Before you begin taking iodine supplements, it pays to do a little research into this trace mineral and whether or not a supplement is necessary for you as an individual. If you use iodized salt, you are in effect already taking a supplement. Some multi-vitamins may also contain iodine.
Importance of Iodine
Iodine, like other trace minerals such as selenium, is vital for processes essential to life. Its importance cannot be overstated. Iodine benefits your body by supporting your thyroid gland. Your thyroid gland produces hormones which regulate your metabolic rate. Iodine is a chemical component of these hormones.

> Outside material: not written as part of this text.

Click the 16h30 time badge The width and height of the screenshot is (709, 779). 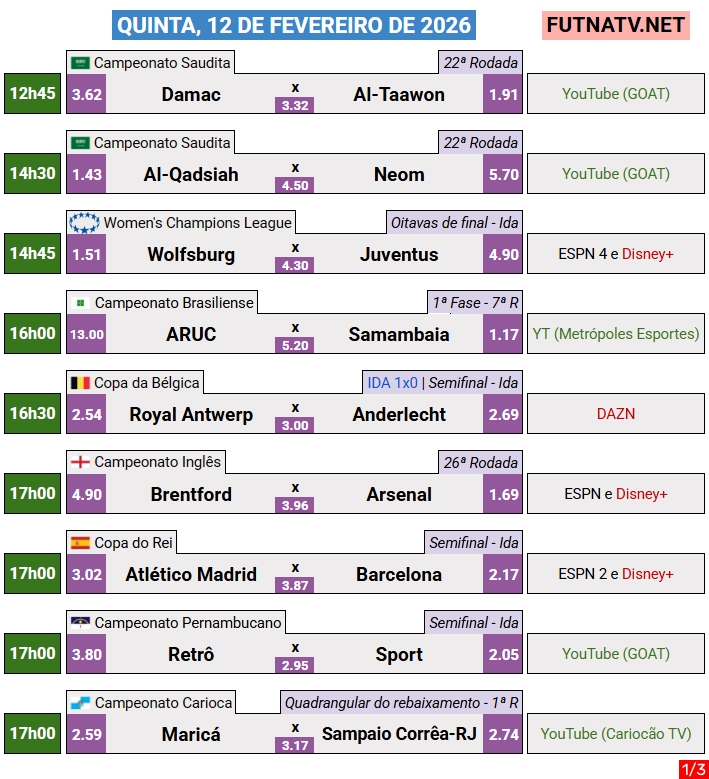coord(33,414)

Your butterfly-shaped thyroid gland is located on the front of your throat. Of all the hormone-secreting glands in your body, it is the only one which stores its hormone in large quantities, usually about 100 days' worth. It would take some time before you would notice symptoms of an iodine deficiency such as unusual weight gain or constant fatigue.
Taking Iodine Supplements
Since iodine is a trace mineral, you do not need to take a large dose to meet your daily recommended dosage. You need only 150 mcg a day to fulfill this requirement. If you are pregnant or nursing, you can up that dosage to 200 mcg.

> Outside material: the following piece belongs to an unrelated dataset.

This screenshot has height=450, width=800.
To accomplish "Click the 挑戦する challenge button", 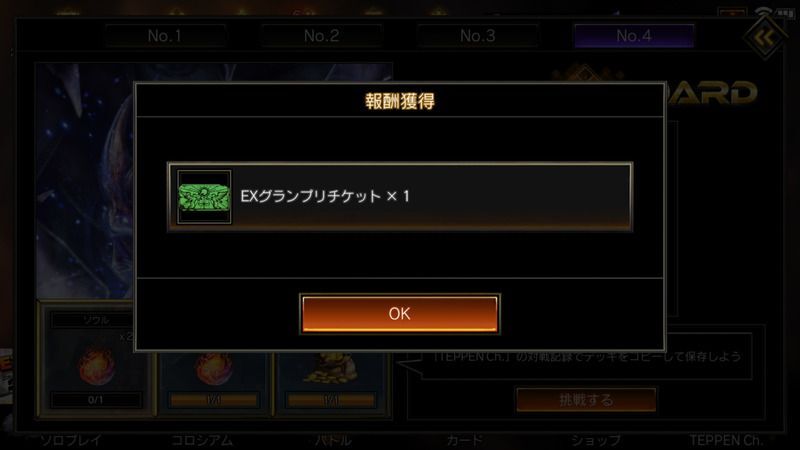I will click(586, 399).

If you take iodine supplements, there are several cautions of which you need to be aware.
- Iodine should never be taken if you use the prescription drug lithium.
- Iodine should not be supplemented if you take the anticoagulant drug Warfarin or Phenprocoumon as taking iodine supplements may increase risk of side effects from taking these medications.

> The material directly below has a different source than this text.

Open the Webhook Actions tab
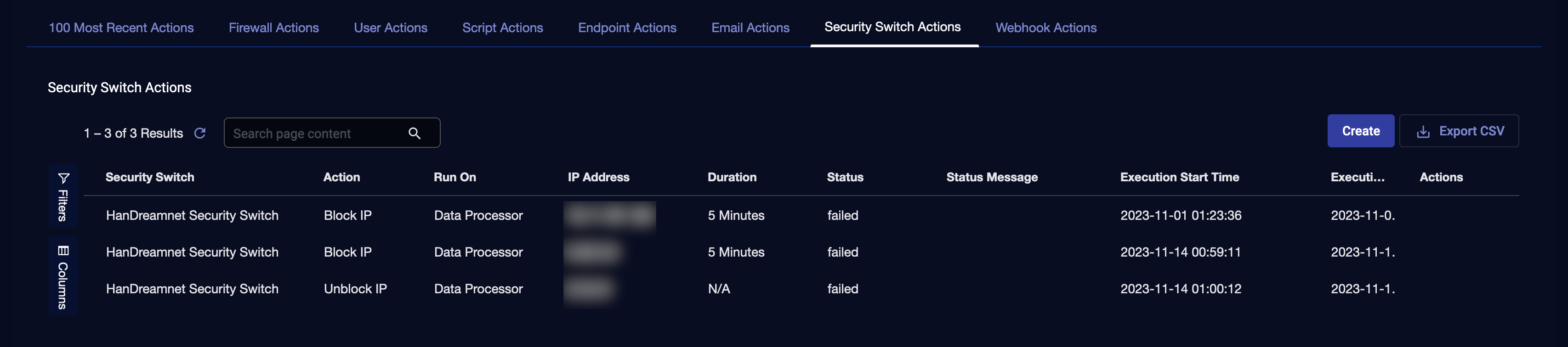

- If you have a pre-existing condition such as bronchitis or other respiratory conditions, consult with your doctor before adding iodine to the list of nutritional supplements that you take.
Why You May Consider a Supplement
Most Americans get adequate salt in their diet, especially if you use iodized salt, considering that a teaspoon contains over 300 mcg of iodine. However, there are a few facts about salt and iodine that may surprise you.
For example, many gourmet cooking sites recommend the use of sea salt during cooking for added flavor and texture. However, sea salt may not contain iodine. If your diet contains salty snack foods or processed foods, you may not be getting all of the iodine you think you are. Typically, these products will not contain iodized salt.
Likewise, if you are pregnant, you may want to talk to your doctor about taking a supplement in order to prevent brain disorders in your developing fetus caused by a dietary deficiency. Also, if you are a vegetarian or vegan, you may need to supplement your diet with some extra iodine. Your iodine intake may be deficient if you are on a salt-restricted diet due to high blood pressure,
In some cases, your diet or other supplements which you take may affect whether or not you need additional iodine. If you are taking sea kelp tablets or their antioxidant or diuretic properties, you are already getting plenty of iodine and probably would not need a supplement.
New Concerns Regarding Iodine
While you may think you are getting adequate iodine in your diet, there is another factor you may want to consider. A 2008 study published in the journal, Environmental Science & Technology, found that 53 percent of iodized salt samples tested had less than the U.S. Food and Drug Administration (FDA) recommended amount of iodine.
This fact raises concerns about the need for iodine supplements. As manufacturers produce healthier foods with less sodium and less salt, perhaps you may need to re-evaluate your need for additional iodine in your diet.
Iodine was first added to salt in 1924 by the Morton Salt Company, back during a time when goiters, a symptom of iodine deficiency, were common. Reports of iodine deficiencies bring the health community full circle as once again iodine comes to the forefront. When considering a supplement, take a good look at your diet. You may find that it needs some extra help.